• [How to complete this task]
The data is to be transcribed in full, with nothing missed.
== Segment start ==
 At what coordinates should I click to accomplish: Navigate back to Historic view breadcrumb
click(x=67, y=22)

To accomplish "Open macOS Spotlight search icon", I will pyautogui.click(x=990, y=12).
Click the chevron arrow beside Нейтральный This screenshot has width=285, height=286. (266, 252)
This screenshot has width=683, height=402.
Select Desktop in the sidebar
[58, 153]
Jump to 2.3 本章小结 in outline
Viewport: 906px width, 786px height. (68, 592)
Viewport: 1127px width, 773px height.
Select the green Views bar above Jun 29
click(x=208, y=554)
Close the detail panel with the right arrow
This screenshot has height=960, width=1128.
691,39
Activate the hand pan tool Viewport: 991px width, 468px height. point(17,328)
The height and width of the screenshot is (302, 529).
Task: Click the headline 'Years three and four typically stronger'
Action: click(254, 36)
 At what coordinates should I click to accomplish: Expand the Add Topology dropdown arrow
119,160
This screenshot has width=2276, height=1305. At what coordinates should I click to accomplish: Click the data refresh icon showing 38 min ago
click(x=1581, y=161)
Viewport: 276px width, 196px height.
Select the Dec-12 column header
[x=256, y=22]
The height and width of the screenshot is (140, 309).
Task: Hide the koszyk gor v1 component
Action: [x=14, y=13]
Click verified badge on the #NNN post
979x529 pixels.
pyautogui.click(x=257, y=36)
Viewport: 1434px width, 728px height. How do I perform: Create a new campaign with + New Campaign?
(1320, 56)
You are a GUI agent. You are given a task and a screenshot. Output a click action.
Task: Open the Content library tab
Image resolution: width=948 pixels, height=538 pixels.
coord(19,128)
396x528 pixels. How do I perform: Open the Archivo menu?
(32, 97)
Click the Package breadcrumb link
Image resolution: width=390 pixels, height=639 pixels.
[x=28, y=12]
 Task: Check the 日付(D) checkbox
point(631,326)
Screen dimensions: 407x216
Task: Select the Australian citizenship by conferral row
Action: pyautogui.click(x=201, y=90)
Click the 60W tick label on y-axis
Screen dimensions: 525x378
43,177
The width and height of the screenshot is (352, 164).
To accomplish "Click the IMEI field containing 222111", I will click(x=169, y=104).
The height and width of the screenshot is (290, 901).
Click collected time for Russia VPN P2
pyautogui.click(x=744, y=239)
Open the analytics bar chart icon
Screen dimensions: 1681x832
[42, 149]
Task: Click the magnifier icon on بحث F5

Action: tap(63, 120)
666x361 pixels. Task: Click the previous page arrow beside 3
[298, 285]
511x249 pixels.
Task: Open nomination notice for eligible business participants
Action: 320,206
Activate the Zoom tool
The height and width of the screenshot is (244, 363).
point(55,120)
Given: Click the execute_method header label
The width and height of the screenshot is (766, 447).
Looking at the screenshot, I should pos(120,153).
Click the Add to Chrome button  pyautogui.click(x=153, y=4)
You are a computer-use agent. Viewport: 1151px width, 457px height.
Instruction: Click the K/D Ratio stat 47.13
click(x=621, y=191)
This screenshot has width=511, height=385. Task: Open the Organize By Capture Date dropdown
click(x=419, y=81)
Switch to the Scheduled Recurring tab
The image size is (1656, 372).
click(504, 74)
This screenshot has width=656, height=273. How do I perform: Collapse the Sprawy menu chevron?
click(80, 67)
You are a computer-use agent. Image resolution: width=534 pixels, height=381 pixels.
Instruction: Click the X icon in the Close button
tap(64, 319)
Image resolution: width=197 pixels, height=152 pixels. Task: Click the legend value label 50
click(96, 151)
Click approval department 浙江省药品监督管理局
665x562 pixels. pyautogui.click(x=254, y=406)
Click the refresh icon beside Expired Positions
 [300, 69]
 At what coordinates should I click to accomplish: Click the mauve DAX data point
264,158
== Segment end ==
• [Solution below]
 At what coordinates should I click to accomplish: Navigate back to Historic view breadcrumb
click(x=67, y=22)

To accomplish "Open macOS Spotlight search icon", I will pyautogui.click(x=990, y=12).
Click the chevron arrow beside Нейтральный This screenshot has width=285, height=286. (266, 252)
This screenshot has width=683, height=402.
Select Desktop in the sidebar
[58, 153]
Jump to 2.3 本章小结 in outline
Viewport: 906px width, 786px height. (68, 592)
Viewport: 1127px width, 773px height.
Select the green Views bar above Jun 29
click(x=208, y=554)
Close the detail panel with the right arrow
This screenshot has height=960, width=1128.
691,39
Activate the hand pan tool Viewport: 991px width, 468px height. point(17,328)
The height and width of the screenshot is (302, 529).
Task: Click the headline 'Years three and four typically stronger'
Action: click(254, 36)
 At what coordinates should I click to accomplish: Expand the Add Topology dropdown arrow
119,160
This screenshot has width=2276, height=1305. At what coordinates should I click to accomplish: Click the data refresh icon showing 38 min ago
click(x=1581, y=161)
Viewport: 276px width, 196px height.
Select the Dec-12 column header
[x=256, y=22]
The height and width of the screenshot is (140, 309).
Task: Hide the koszyk gor v1 component
Action: [x=14, y=13]
Click verified badge on the #NNN post
979x529 pixels.
pyautogui.click(x=257, y=36)
Viewport: 1434px width, 728px height. How do I perform: Create a new campaign with + New Campaign?
(1320, 56)
You are a GUI agent. You are given a task and a screenshot. Output a click action.
Task: Open the Content library tab
Image resolution: width=948 pixels, height=538 pixels.
coord(19,128)
396x528 pixels. How do I perform: Open the Archivo menu?
(32, 97)
Click the Package breadcrumb link
Image resolution: width=390 pixels, height=639 pixels.
[x=28, y=12]
 Task: Check the 日付(D) checkbox
point(631,326)
Screen dimensions: 407x216
Task: Select the Australian citizenship by conferral row
Action: pyautogui.click(x=201, y=90)
Click the 60W tick label on y-axis
Screen dimensions: 525x378
43,177
The width and height of the screenshot is (352, 164).
To accomplish "Click the IMEI field containing 222111", I will click(x=169, y=104).
The height and width of the screenshot is (290, 901).
Click collected time for Russia VPN P2
pyautogui.click(x=744, y=239)
Open the analytics bar chart icon
Screen dimensions: 1681x832
[42, 149]
Task: Click the magnifier icon on بحث F5

Action: tap(63, 120)
666x361 pixels. Task: Click the previous page arrow beside 3
[298, 285]
511x249 pixels.
Task: Open nomination notice for eligible business participants
Action: 320,206
Activate the Zoom tool
The height and width of the screenshot is (244, 363).
point(55,120)
Given: Click the execute_method header label
The width and height of the screenshot is (766, 447).
Looking at the screenshot, I should pos(120,153).
Click the Add to Chrome button  pyautogui.click(x=153, y=4)
You are a computer-use agent. Viewport: 1151px width, 457px height.
Instruction: Click the K/D Ratio stat 47.13
click(x=621, y=191)
This screenshot has width=511, height=385. Task: Open the Organize By Capture Date dropdown
click(x=419, y=81)
Switch to the Scheduled Recurring tab
The image size is (1656, 372).
click(504, 74)
This screenshot has width=656, height=273. How do I perform: Collapse the Sprawy menu chevron?
click(80, 67)
You are a computer-use agent. Image resolution: width=534 pixels, height=381 pixels.
Instruction: Click the X icon in the Close button
tap(64, 319)
Image resolution: width=197 pixels, height=152 pixels. Task: Click the legend value label 50
click(96, 151)
Click approval department 浙江省药品监督管理局
665x562 pixels. pyautogui.click(x=254, y=406)
Click the refresh icon beside Expired Positions
 [300, 69]
 At what coordinates should I click to accomplish: Click the mauve DAX data point
264,158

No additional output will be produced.